Task details -
Reproduce, with no alteration, the span of lines that begins at the line containing "[Cargar la imagen 3" and ends at the last line of the records, both ends included, and nothing else.

Input data -

____

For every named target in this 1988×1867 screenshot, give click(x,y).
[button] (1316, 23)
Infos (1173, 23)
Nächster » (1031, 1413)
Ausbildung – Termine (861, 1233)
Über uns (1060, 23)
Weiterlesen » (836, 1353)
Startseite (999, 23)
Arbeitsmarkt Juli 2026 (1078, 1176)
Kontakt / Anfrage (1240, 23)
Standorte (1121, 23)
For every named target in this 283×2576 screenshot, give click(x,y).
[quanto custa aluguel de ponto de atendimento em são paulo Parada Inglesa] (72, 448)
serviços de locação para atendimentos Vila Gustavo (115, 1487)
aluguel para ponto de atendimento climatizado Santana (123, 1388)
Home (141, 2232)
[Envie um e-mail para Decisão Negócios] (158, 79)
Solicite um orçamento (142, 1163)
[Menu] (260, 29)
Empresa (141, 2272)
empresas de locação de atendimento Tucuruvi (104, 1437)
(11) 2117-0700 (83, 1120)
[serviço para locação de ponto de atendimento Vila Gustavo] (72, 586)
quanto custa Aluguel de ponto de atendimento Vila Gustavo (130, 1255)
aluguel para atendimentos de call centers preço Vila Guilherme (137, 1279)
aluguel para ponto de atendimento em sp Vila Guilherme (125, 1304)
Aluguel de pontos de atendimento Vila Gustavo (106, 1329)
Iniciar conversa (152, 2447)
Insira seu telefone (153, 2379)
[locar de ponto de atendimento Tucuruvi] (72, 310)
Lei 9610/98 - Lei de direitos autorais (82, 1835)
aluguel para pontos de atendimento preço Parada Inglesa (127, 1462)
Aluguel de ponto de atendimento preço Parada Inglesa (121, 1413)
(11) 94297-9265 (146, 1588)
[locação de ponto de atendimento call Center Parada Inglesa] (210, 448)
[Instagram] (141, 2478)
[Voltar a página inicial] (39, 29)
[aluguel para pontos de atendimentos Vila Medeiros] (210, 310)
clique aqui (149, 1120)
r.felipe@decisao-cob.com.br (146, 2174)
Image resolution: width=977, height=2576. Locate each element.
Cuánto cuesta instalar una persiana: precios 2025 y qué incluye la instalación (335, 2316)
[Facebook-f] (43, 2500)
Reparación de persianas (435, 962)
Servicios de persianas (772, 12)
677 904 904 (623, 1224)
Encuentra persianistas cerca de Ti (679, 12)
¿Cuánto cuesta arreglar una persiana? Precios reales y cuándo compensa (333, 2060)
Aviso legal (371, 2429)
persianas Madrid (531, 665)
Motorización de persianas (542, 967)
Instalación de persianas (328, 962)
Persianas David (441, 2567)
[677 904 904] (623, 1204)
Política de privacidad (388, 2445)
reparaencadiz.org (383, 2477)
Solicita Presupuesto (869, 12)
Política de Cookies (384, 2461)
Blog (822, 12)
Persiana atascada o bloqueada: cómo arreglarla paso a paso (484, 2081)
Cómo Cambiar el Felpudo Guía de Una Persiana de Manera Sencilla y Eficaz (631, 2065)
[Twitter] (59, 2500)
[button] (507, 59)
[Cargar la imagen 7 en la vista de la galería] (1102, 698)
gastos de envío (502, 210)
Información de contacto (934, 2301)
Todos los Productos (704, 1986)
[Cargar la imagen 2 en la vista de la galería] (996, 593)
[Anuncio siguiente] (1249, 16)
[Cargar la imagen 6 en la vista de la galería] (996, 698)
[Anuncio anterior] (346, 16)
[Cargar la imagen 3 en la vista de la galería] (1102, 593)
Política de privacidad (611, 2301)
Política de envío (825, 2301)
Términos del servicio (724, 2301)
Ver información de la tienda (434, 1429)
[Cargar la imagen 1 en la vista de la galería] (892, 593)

____

Output below -
[Cargar la imagen 3 en la vista de la galería] (1102, 593)
Política de privacidad (611, 2301)
Política de envío (825, 2301)
Términos del servicio (724, 2301)
Ver información de la tienda (434, 1429)
[Cargar la imagen 1 en la vista de la galería] (892, 593)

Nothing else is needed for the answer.